# Week 2 Task — Student Performance Data Analysis

**Author:** Rahul (please rename files/repo to use your actual name if different)

**Objective:** Apply NumPy and Pandas to perform data analysis on a student performance dataset.  
This notebook includes dataset creation, loading, exploration, summary statistics, NumPy calculations, searching a student by name, finding top 3 students, and adding a Pass/Fail column.

**Files included**
- `student_performance_sample.csv` — sample dataset (20 rows)
- `week2-task-Rahul.ipynb` — this notebook
- `README.md` — instructions and how to run

> The notebook is designed to run end-to-end in a standard Jupyter environment (Python 3.8+).

In [None]:
# Imports and load dataset
import pandas as pd
import numpy as np

csv_path = 'student_performance_sample.csv'  # if running locally, ensure this CSV is in the same folder
df = pd.read_csv(csv_path)
df.head()

In [None]:
# Display first 5 rows and basic info
print('First 5 rows:')
display(df.head())

print('\nDataFrame info:')
df.info()

print('\nDataFrame shape:', df.shape)

In [None]:
# Summary statistics for numeric columns
numeric_cols = ['Math','Science','English','StudyHours','Average']
summary = pd.DataFrame({
    'mean': df[numeric_cols].mean(),
    'median': df[numeric_cols].median(),
    'max': df[numeric_cols].max(),
    'min': df[numeric_cols].min()
})
summary

In [None]:
# NumPy calculations: overall subject-wise average and standard deviation of averages
import numpy as np

# Flatten subject scores into a single array to compute overall average score across all subject entries
all_scores = df[['Math','Science','English']].to_numpy().flatten()
overall_average_all_scores = np.mean(all_scores).round(2)
std_dev_averages = np.std(df['Average'].to_numpy()).round(2)

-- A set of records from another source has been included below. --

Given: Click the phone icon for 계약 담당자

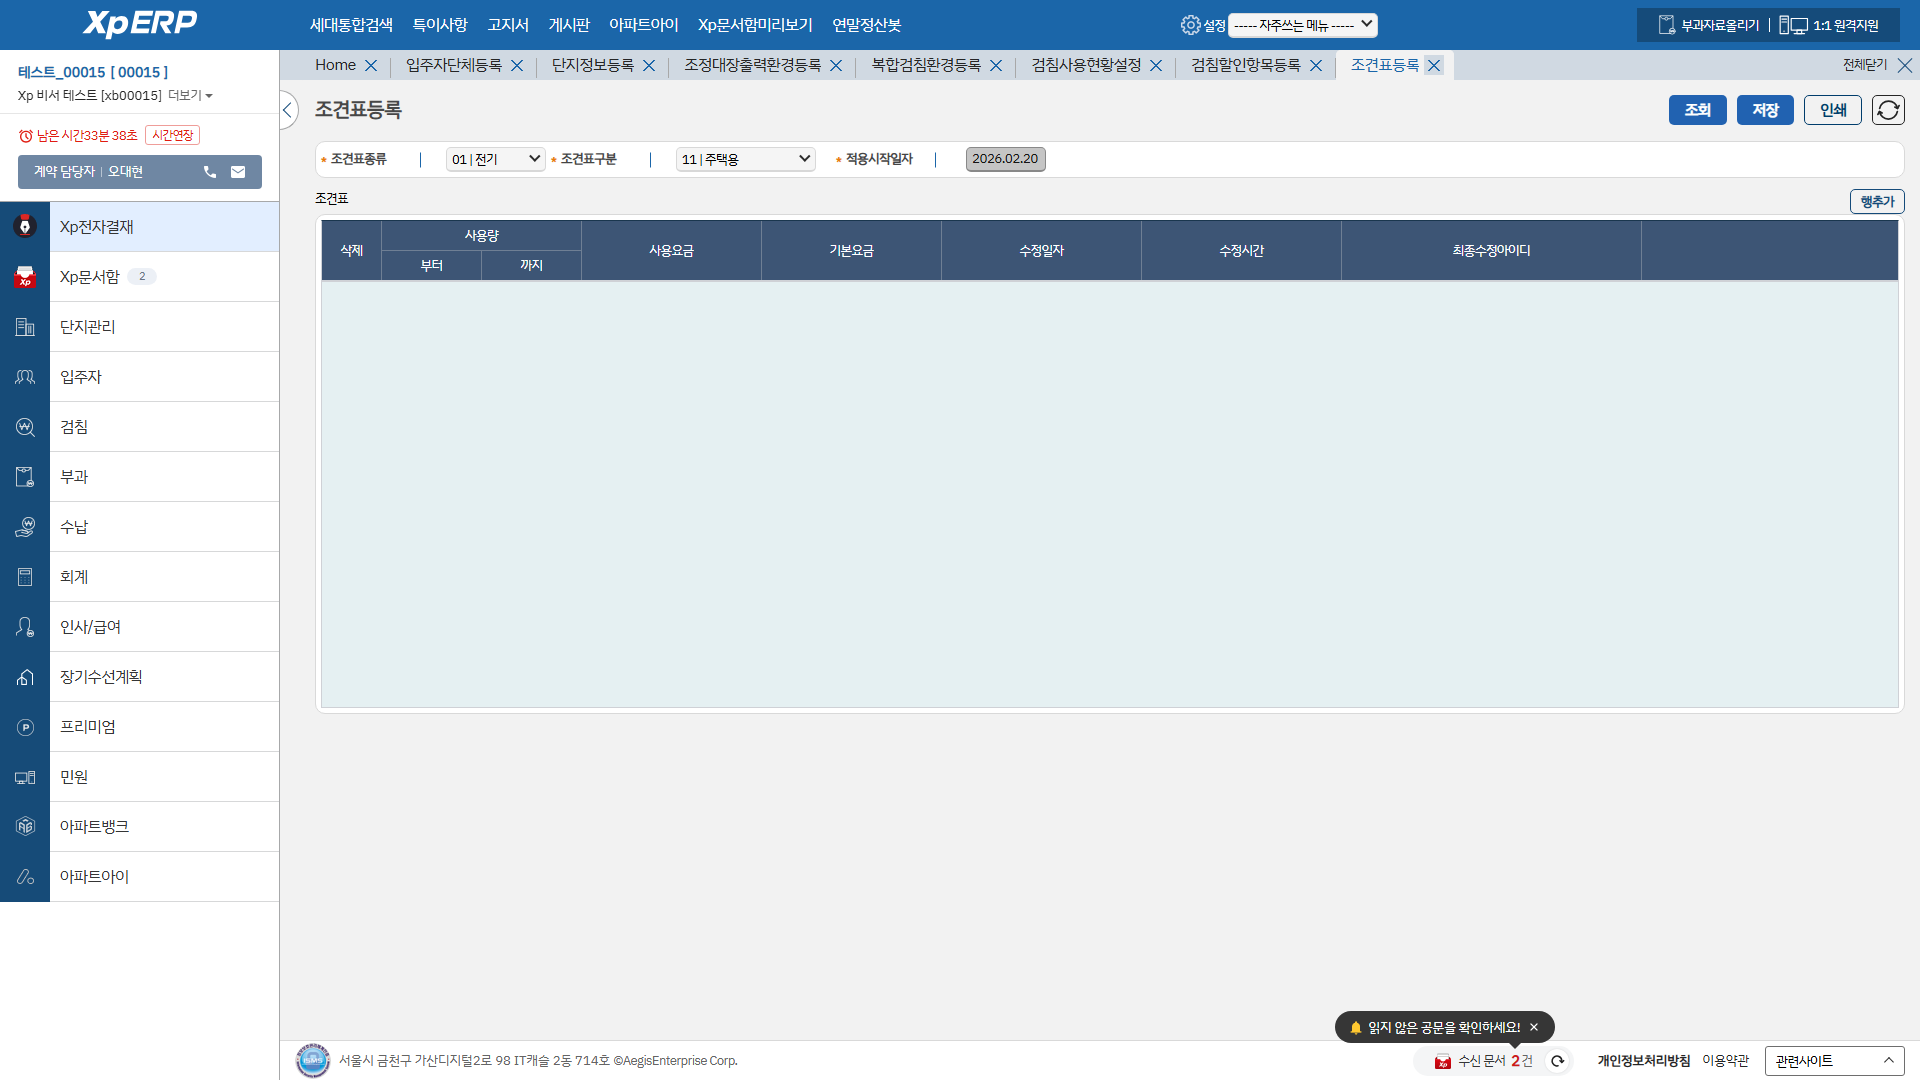Looking at the screenshot, I should tap(210, 172).
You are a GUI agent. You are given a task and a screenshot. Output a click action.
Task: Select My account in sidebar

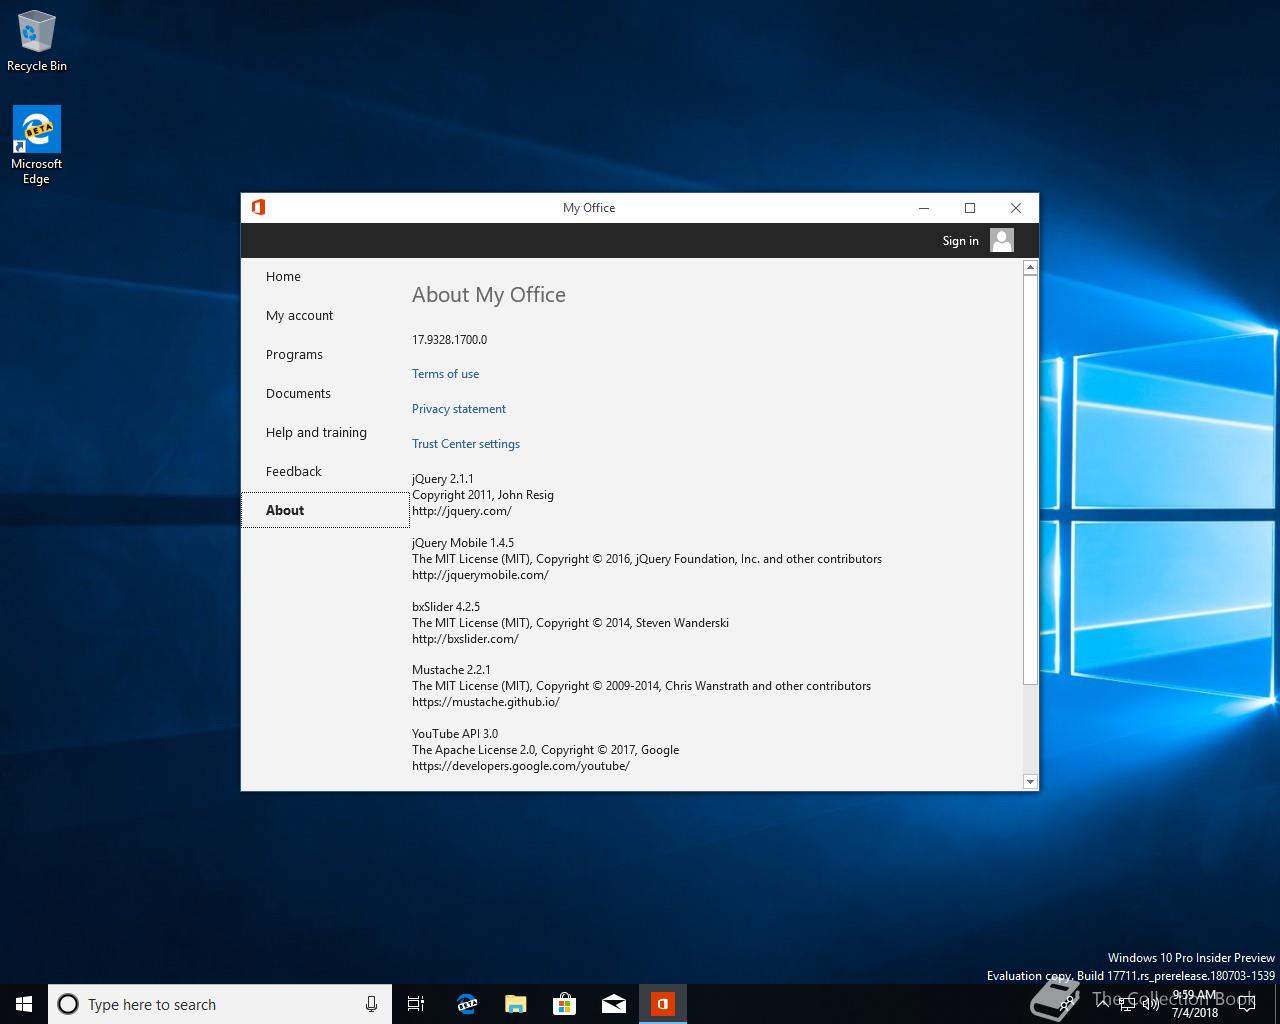299,316
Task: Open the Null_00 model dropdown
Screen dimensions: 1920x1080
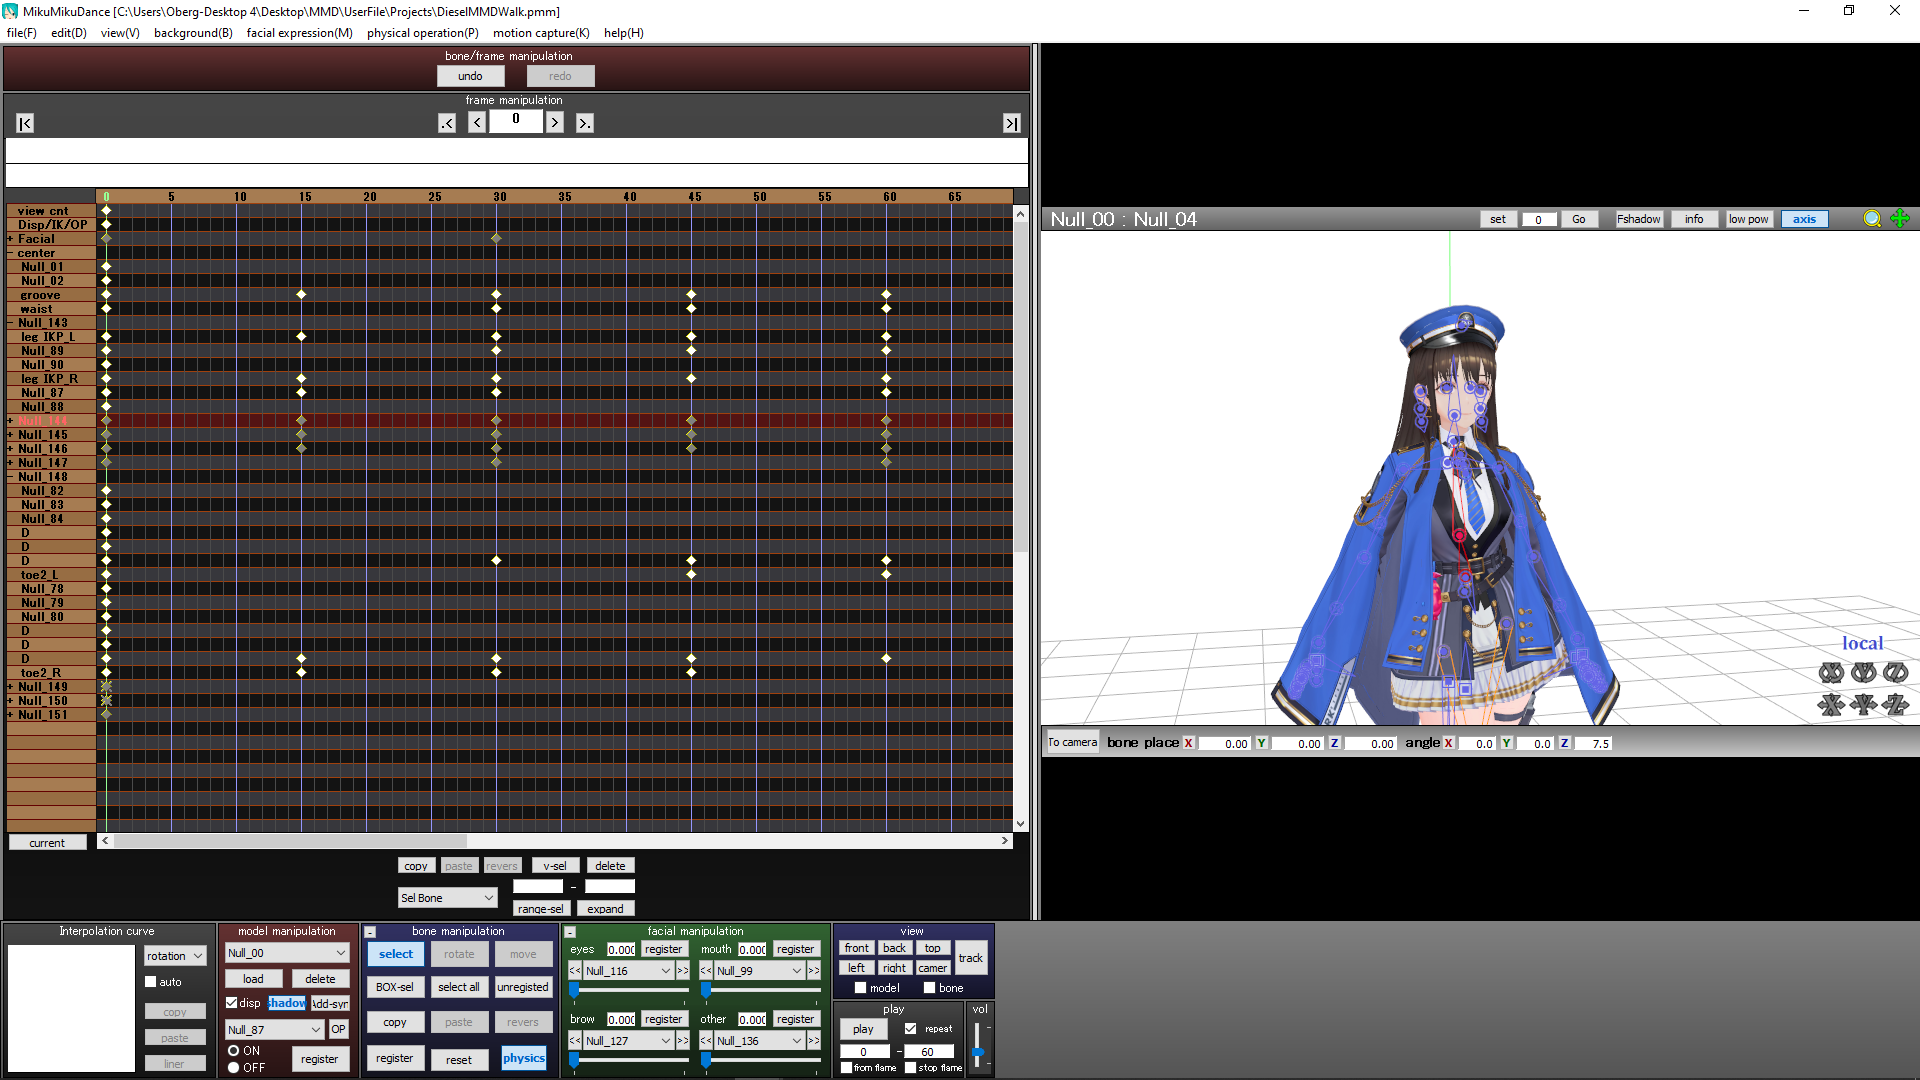Action: [287, 953]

print(f'Overall average across all subject scores: {overall_average_all_scores}')
print(f'Standard deviation of student averages: {std_dev_averages}')

In [None]:
# Function: search student by name (case-insensitive partial match)
def search_student(name_query, df=df):
    name_query = name_query.strip().lower()
    mask = df['Name'].str.lower().str.contains(name_query)
    results = df[mask]
    if results.empty:
        print(f'No student found matching: "{name_query}"')
    else:
        display(results)

# Example usage:
print('Example search for "rahul":')
search_student('rahul')

In [None]:
# Top 3 students based on Average score
top3 = df.sort_values('Average', ascending=False).head(3)
print('Top 3 students based on Average score:')
display(top3[['StudentID','Name','Gender','Math','Science','English','Average']])

In [None]:
# Create Pass/Fail column: Pass if Average >= 40 else Fail
threshold = 40
df['Result'] = np.where(df['Average'] >= threshold, 'Pass', 'Fail')
print(f'Pass/Fail threshold: {threshold}')
display(df[['StudentID','Name','Average','Result']].head(10))

# Save updated CSV
df.to_csv('student_performance_with_results.csv', index=False)
print('\nSaved updated file as student_performance_with_results.csv')

In [None]:
# Simple console menu for interactive use
def menu(df):
    while True:
        print('\n===== Student Performance Menu =====')
        print('1. View dataset summary (first 5 rows + basic stats)')
        print('2. Search student by name')
        print('3. Show top 3 students by average')
        print('4. Show pass/fail counts')
        print('5. Exit')
        choice = input('Enter option number: ').strip()
        if choice == '1':
            display(df.head())
            print('\nSummary statistics:')
            display(df.describe(include='all'))
        elif choice == '2':
            q = input('Enter student name to search (partial allowed): ')
            search_student(q, df)
        elif choice == '3':
            display(df.sort_values('Average', ascending=False).head(3))
        elif choice == '4':
            counts = df['Result'].value_counts()
            print('Pass/Fail counts:')
            print(counts.to_string())
        elif choice == '5':
            print('Exiting menu. Bye!')
            break
        else:
            print('Invalid option — please enter 1-5.')

# To run the menu, uncomment the next line and execute the cell:
# menu(df)

## Notes on Deliverables / GitHub

- Recommended repository name (public): `week2-task-Rahul`  
  Replace `Rahul` with your actual name if needed.

- Files to include in the repo:
  - `student_performance_sample.csv`
  - `student_performance_with_results.csv` (generated by the notebook)
  - `week2-task-Rahul.ipynb` (this notebook)
  - `README.md` (instructions & sample outputs)

- How to run:
  1. Download files to a local folder.
  2. Launch Jupyter Notebook / JupyterLab in that folder.
  3. Open `week2-task-Rahul.ipynb` and run cells top-to-bottom.
  4. (Optional) In the interactive cell, uncomment `menu(df)` to use the console menu.

- If you want, rename files to contain your real name before pushing to GitHub.